本文:
■ ■ ■ ■ ■ ■ ■
関東の稲作は、西からではなく、北から伝わった可能性が出てきた。
稲作の普及は遅々として進まなかった。中でも東海と関東の間には深い溝が見えてきた。これは何を意味するのだろう。「関東地方には独自の文化があり、異質な文化の受容に反発があったのでないか?」

「東海から中部に畑作文化が広がっていて、関東への稲作の波及がブロックされたのではないか?」とか、いろいろな推測がある。
 新たな姿が浮かび上がってきた。縄文と弥生という異なる文化は日本列島のなかで数百年の長さにわたり併存していたのである。自然に依存していた獲得経済の縄文文化はいきづまり、水田稲作の生産経済をひっさげた弥生文化がそれを救ったのだとの生産力優位史観、或いは発展史観があった。
■ ■ ■ ■ ■ ■ ■
提供レコード:
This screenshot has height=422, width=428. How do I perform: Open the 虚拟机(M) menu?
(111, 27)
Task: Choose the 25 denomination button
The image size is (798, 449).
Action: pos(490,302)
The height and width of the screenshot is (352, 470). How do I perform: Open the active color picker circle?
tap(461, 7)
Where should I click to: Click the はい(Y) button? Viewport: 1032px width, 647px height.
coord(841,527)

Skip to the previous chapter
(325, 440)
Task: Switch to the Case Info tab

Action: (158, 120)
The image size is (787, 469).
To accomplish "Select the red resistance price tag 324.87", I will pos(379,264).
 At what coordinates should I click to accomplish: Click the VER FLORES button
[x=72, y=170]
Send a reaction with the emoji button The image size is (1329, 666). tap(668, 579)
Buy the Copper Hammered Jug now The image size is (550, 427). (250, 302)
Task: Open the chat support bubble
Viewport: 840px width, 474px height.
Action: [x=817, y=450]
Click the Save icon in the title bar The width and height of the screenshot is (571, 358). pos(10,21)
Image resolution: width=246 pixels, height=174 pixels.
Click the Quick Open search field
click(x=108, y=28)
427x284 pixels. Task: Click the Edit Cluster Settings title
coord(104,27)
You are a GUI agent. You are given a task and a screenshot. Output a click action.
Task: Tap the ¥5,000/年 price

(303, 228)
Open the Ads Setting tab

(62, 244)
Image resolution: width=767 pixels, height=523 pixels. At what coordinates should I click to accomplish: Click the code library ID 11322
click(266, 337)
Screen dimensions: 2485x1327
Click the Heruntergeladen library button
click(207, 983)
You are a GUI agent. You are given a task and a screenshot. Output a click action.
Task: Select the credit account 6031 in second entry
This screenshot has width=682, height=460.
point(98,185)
■ ■ ■ ■ ■ ■ ■
設問:
本文に書かれている内容をもとに、次の問いに答えよ。
1. 関東の稲作は、どの方角から伝わった可能性が出てきたとされているか。
2. 稲作の普及をめぐって、深い溝が見えてきたのはどの地方の間か。
3. 縄文と弥生という異なる文化は、日本列島のなかでどれくらいの長さにわたり併存していたとされているか。

解答:
1. 北から（西からではない）。
2. 東海と関東の間。
3. 数百年。